Nach dem Gesamtergebnis des Verfahrens erweckten die äußeren Tatsachen am 30. April 2007 indes für einen unvoreingenommenen objektiven Betrachter nicht den Eindruck der offensichtlichen Masselosigkeit des W. Es bestand kein - außer der Betriebseinstellung - begründeter Anschein, dass tatsächlich kein Vermögen mehr vorhanden war. W. hatte die Entgeltzahlung, wie die Klägerin im Termin zur mündlichen Verhandlung glaubhaft dargelegt hat, nicht unter Hinweis auf seine Zahlungsunfähigkeit abgelehnt, sondern vielmehr eine spätere Zahlung unter Hinweis auf die Abwicklung eines größeren Auftrages und eines insoweit noch zu erwartenden erheblichen Zahlungseingangs konkret in Aussicht gestellt. Hiermit in Einklang steht auch das Schreiben der Bevollmächtigten des W. vom 11. März 2008, in dem diese mitteilten, W. sei bemüht, noch offene Entgeltforderungen zu begleichen. Diesem Schreiben lassen sich allenfalls Zahlungsschwierigkeiten, aber keine Zahlungsunfähigkeit des W. entnehmen. W. hat schließlich auch in seiner schriftlichen Erklärung gegenüber dem Gericht vom 26. Oktober 2011 eingeräumt, die Klägerin im Hinblick auf ausbleibende Zahlungen der Auftraggeber vertröstet zu haben, "obwohl ich wusste, dass kein Geld mehr kommt". Aus diesen Einlassungen erhellt plastisch, dass zwar objektiv tatsächlich Masselosigkeit bereits vorgelegen haben mag, ein entsprechender Anschein jedoch gerade (noch) nicht.
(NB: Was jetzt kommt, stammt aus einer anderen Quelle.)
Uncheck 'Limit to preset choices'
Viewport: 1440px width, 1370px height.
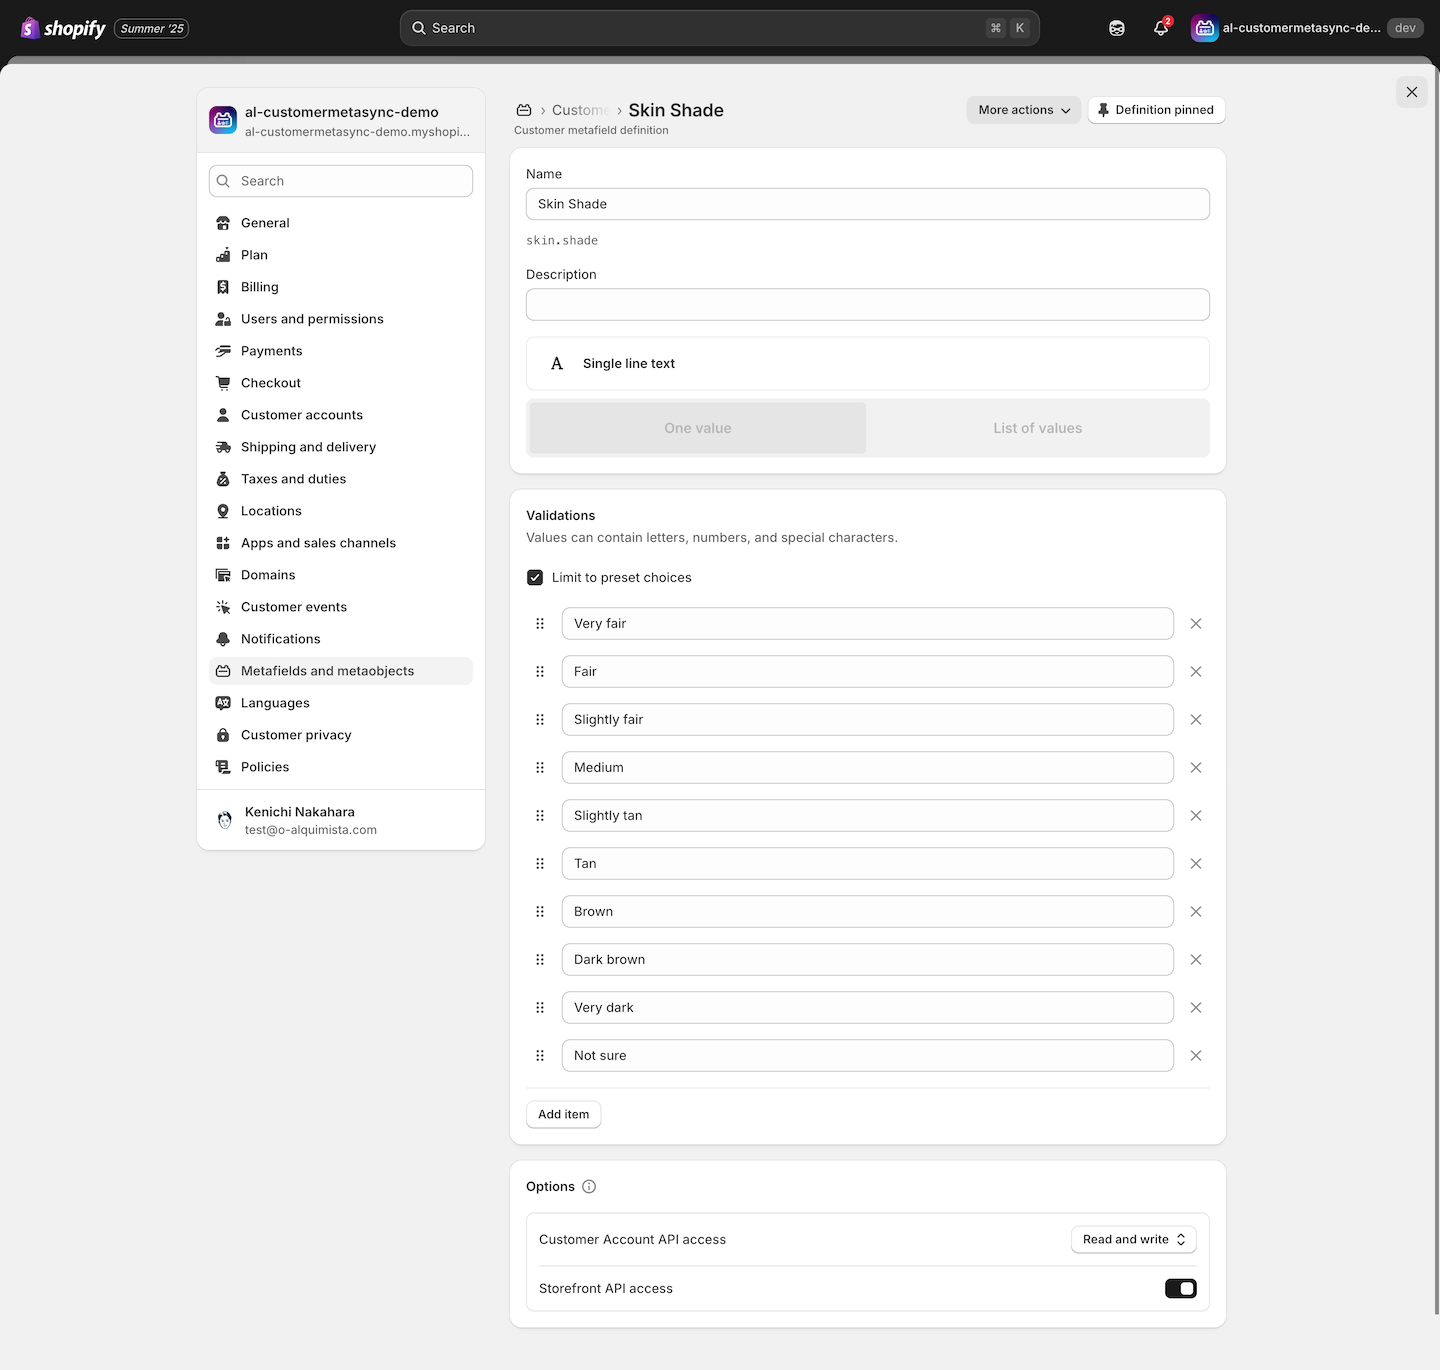(535, 578)
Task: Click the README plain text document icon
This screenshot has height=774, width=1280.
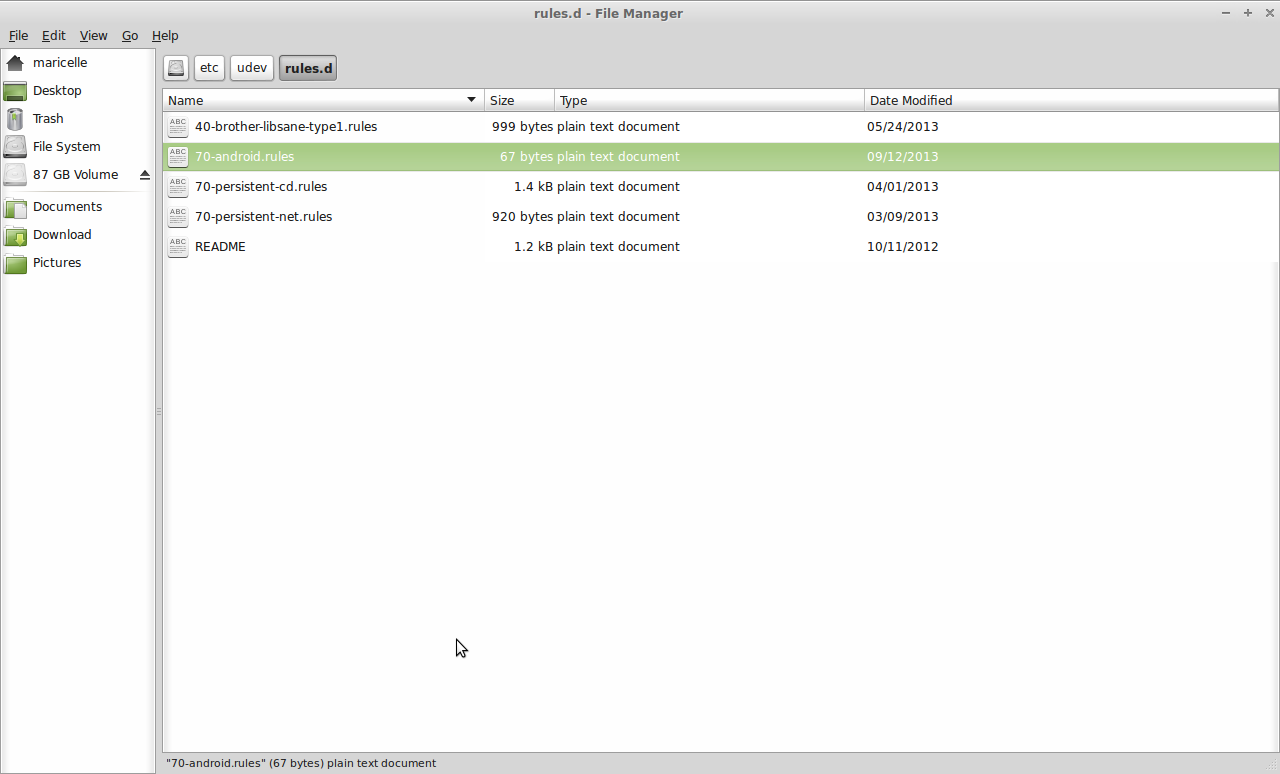Action: point(177,246)
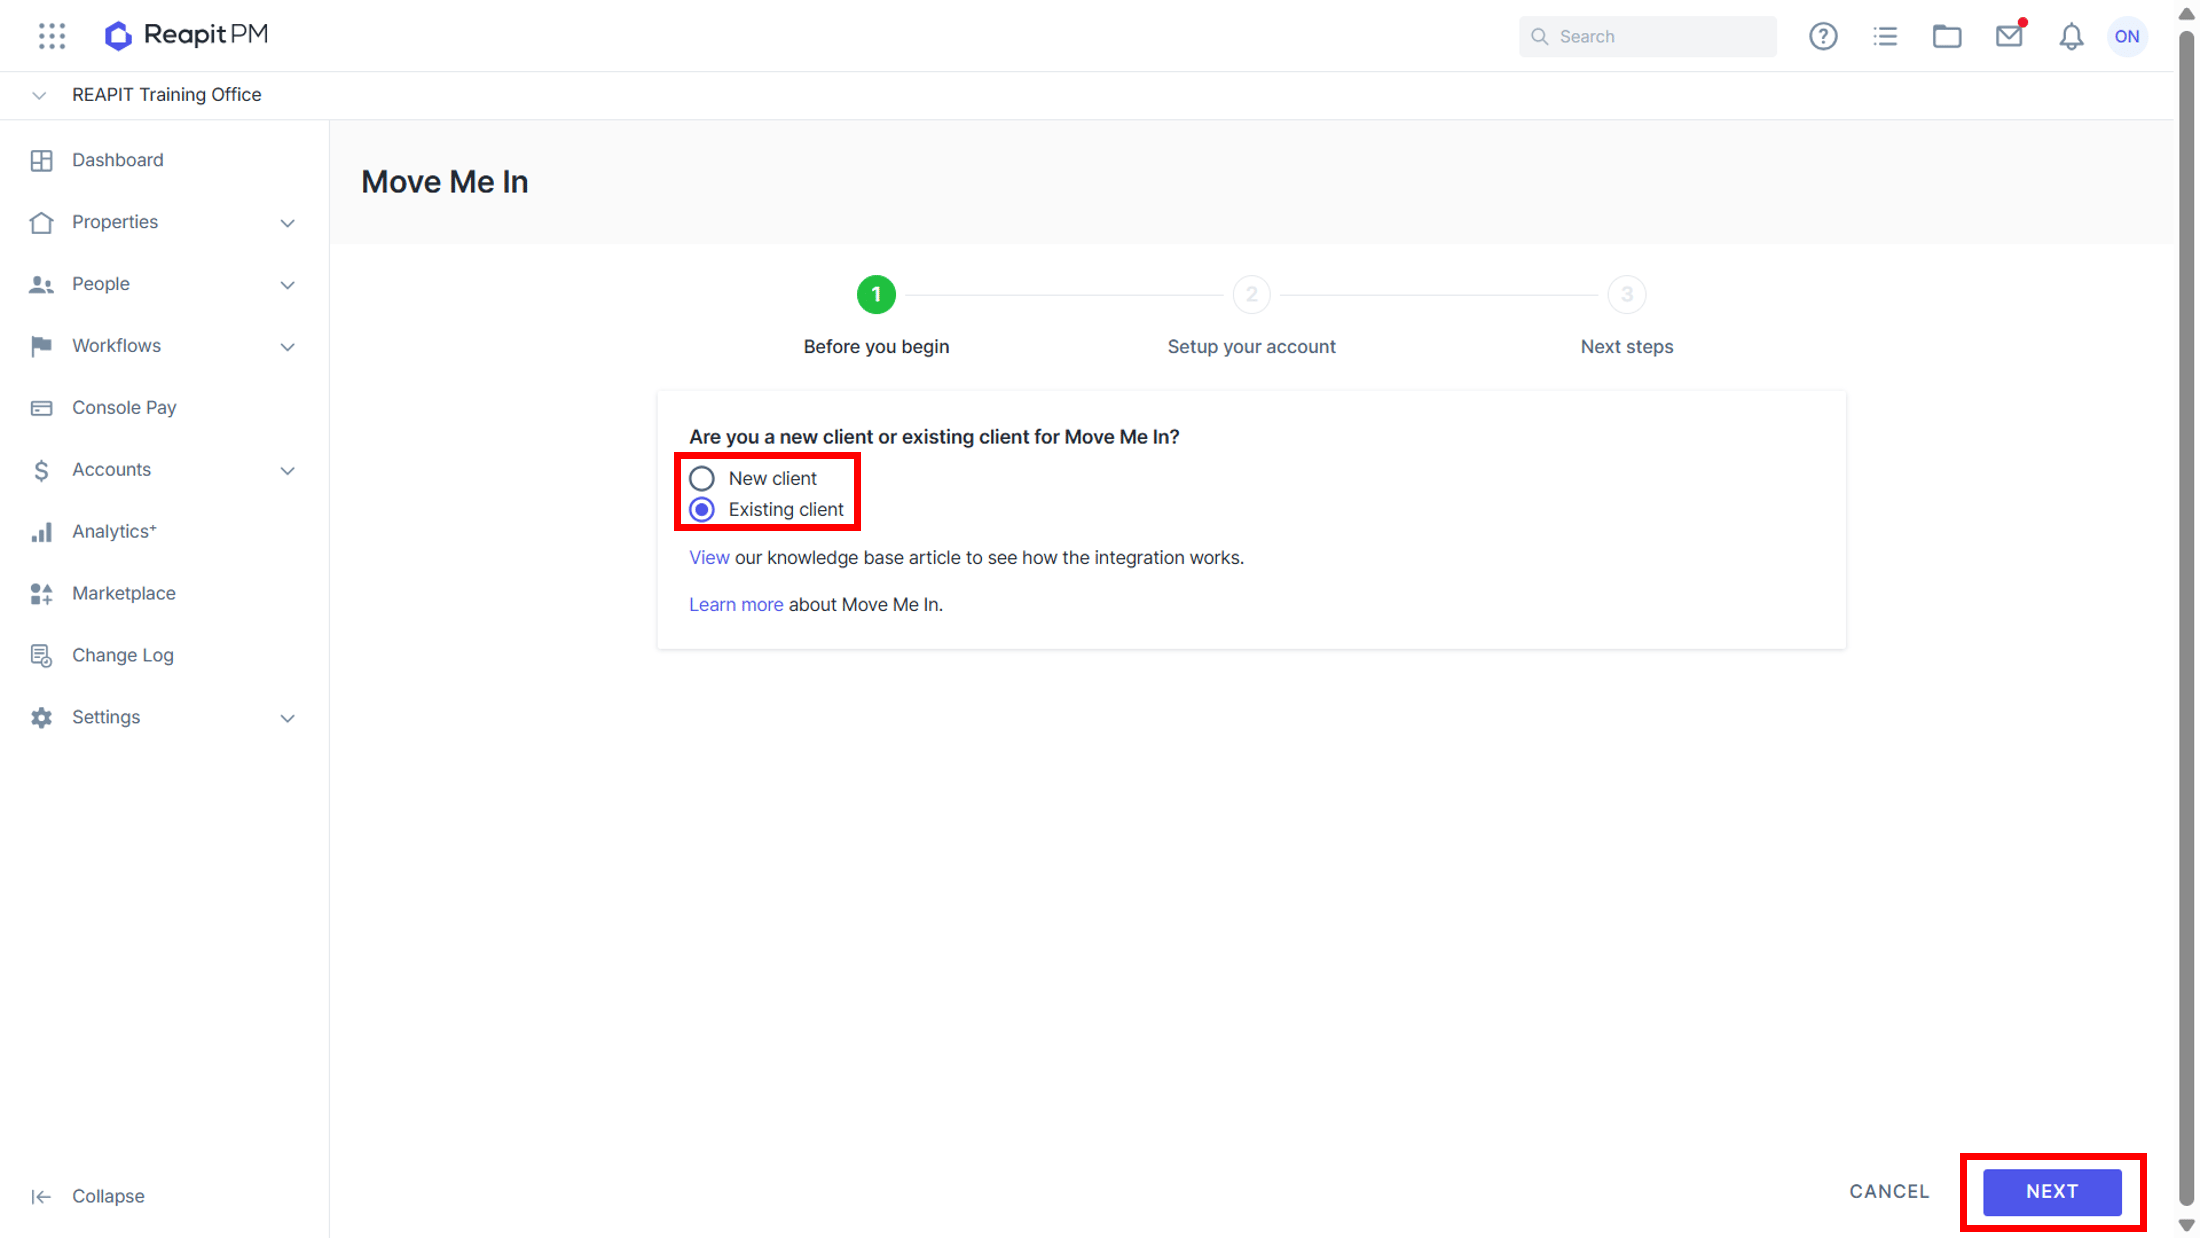Click into the Search field
Image resolution: width=2200 pixels, height=1238 pixels.
[x=1647, y=36]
Die Klägerin hatte es im Vertrauen auf die Erklärungen des W. letztlich auch unterlassen, bereits nach der Beendigung ihres Arbeitsverhältnisses zeitnah einen Insg-Antrag zu stellen. Sie vertraute gerade auf den "Anschein" noch vorhandener Masse und durfte aus der Sicht eines unvoreingenommenen Dritten auch hierauf vertrauen. Ob sich dann zeitlich nach der Betriebseinstellung ein Anschein für Masseunzulänglichkeit oder eine tatsächliche Masselosigkeit ergeben hat, ist unerheblich.
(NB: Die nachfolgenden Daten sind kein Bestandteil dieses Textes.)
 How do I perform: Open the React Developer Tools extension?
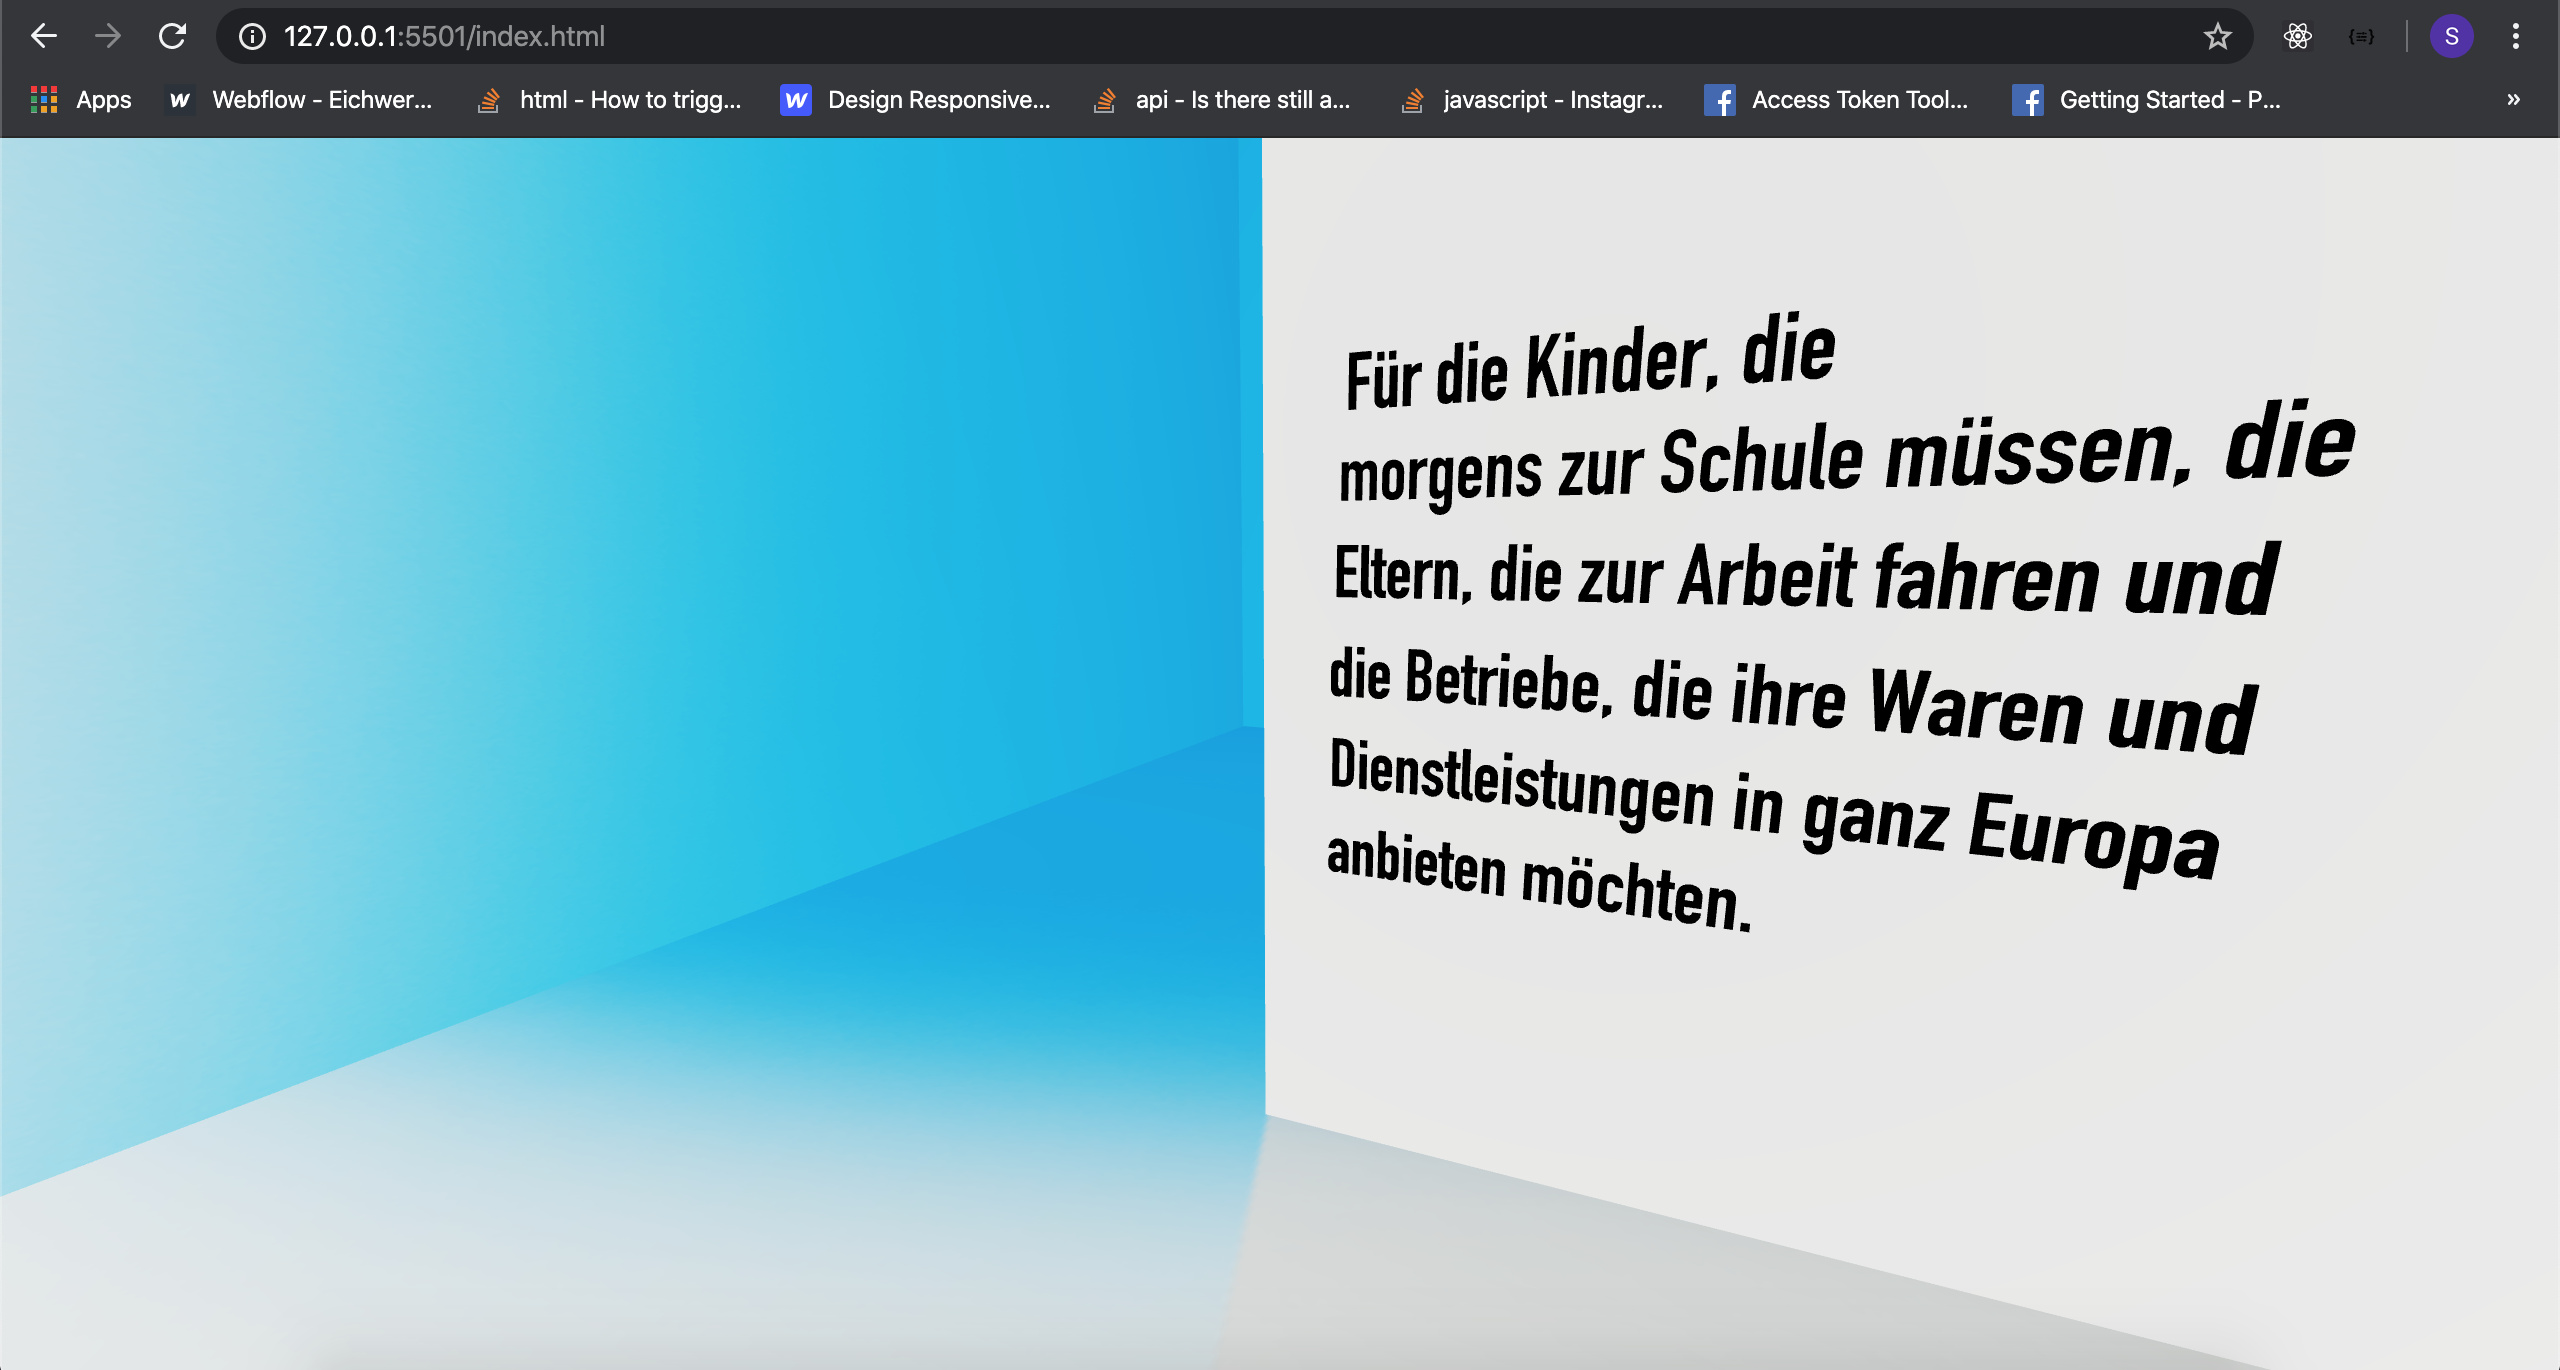pyautogui.click(x=2298, y=37)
Ausgehend vom danach allein maßgeblichen Insolvenzereignis der Eröffnung des Insolvenzverfahrens am 13. Oktober 2008 bildet die Zeit vom 1. August 2006 bis 31. Oktober 2006, die letzten drei vorausgehenden Monate des Arbeitsverhältnisses zwischen der Klägerin und W., den von § 183 Abs. 1 SGB III umschriebenen Insg-Zeitraum. Die Klägerin hat ihren Insg-Antrag vom 24. September 2008 insoweit auch rechtzeitig innerhalb der Frist des § 324 Abs. 3 Satz 1 SGB III gestellt.

Die Kostenentscheidung beruht auf § 193 Sozialgerichtsgesetz (SGG).

Gründe für eine Zulassung der Revision gemäß § 160 Abs. 2 Nrn. 1 oder 2 SGG liegen nicht vor.